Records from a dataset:
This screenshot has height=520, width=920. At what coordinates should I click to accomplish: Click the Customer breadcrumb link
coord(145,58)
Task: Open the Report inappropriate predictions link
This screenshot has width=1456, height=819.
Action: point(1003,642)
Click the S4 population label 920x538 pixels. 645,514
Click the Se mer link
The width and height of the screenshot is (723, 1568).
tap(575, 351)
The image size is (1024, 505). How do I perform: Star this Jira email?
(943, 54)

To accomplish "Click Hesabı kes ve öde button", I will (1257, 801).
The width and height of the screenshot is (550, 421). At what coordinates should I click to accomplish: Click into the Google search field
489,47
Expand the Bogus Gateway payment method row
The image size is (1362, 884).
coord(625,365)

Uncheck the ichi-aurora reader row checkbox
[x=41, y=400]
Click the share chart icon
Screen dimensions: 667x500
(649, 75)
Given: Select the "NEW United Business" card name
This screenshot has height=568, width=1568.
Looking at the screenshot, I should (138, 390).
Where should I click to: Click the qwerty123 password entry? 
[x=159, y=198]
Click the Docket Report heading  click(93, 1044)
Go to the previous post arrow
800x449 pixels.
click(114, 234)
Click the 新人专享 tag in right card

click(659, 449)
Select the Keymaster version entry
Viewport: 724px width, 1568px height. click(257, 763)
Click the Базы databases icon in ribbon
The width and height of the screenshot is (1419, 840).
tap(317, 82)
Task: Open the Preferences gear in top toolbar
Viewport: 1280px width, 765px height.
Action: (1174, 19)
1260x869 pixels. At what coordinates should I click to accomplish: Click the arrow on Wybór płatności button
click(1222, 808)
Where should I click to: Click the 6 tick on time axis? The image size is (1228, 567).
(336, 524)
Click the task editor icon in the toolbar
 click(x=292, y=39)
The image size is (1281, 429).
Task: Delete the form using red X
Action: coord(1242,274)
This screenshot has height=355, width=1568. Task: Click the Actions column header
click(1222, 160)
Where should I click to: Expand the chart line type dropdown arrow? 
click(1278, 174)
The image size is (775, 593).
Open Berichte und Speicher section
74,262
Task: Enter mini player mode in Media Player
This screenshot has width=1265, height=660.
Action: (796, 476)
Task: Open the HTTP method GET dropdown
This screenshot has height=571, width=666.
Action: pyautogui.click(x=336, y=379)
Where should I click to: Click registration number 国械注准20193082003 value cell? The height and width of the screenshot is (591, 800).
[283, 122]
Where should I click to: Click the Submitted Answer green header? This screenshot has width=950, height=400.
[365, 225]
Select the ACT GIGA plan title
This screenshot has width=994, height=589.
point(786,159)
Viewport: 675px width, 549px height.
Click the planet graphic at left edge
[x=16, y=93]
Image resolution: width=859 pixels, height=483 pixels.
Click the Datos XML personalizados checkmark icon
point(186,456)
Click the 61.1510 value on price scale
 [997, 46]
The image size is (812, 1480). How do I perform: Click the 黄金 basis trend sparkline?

• **Exercise details**
Above are the records; repeat exactly the lines from the one holding "This screenshot has height=571, width=666." down to the one holding "Viewport: 675px width, 549px height.", end lines included.

• **Solution to this task**
This screenshot has height=571, width=666.
Action: pyautogui.click(x=336, y=379)
Where should I click to: Click registration number 国械注准20193082003 value cell? The height and width of the screenshot is (591, 800).
[283, 122]
Where should I click to: Click the Submitted Answer green header? This screenshot has width=950, height=400.
[365, 225]
Select the ACT GIGA plan title
This screenshot has width=994, height=589.
point(786,159)
Viewport: 675px width, 549px height.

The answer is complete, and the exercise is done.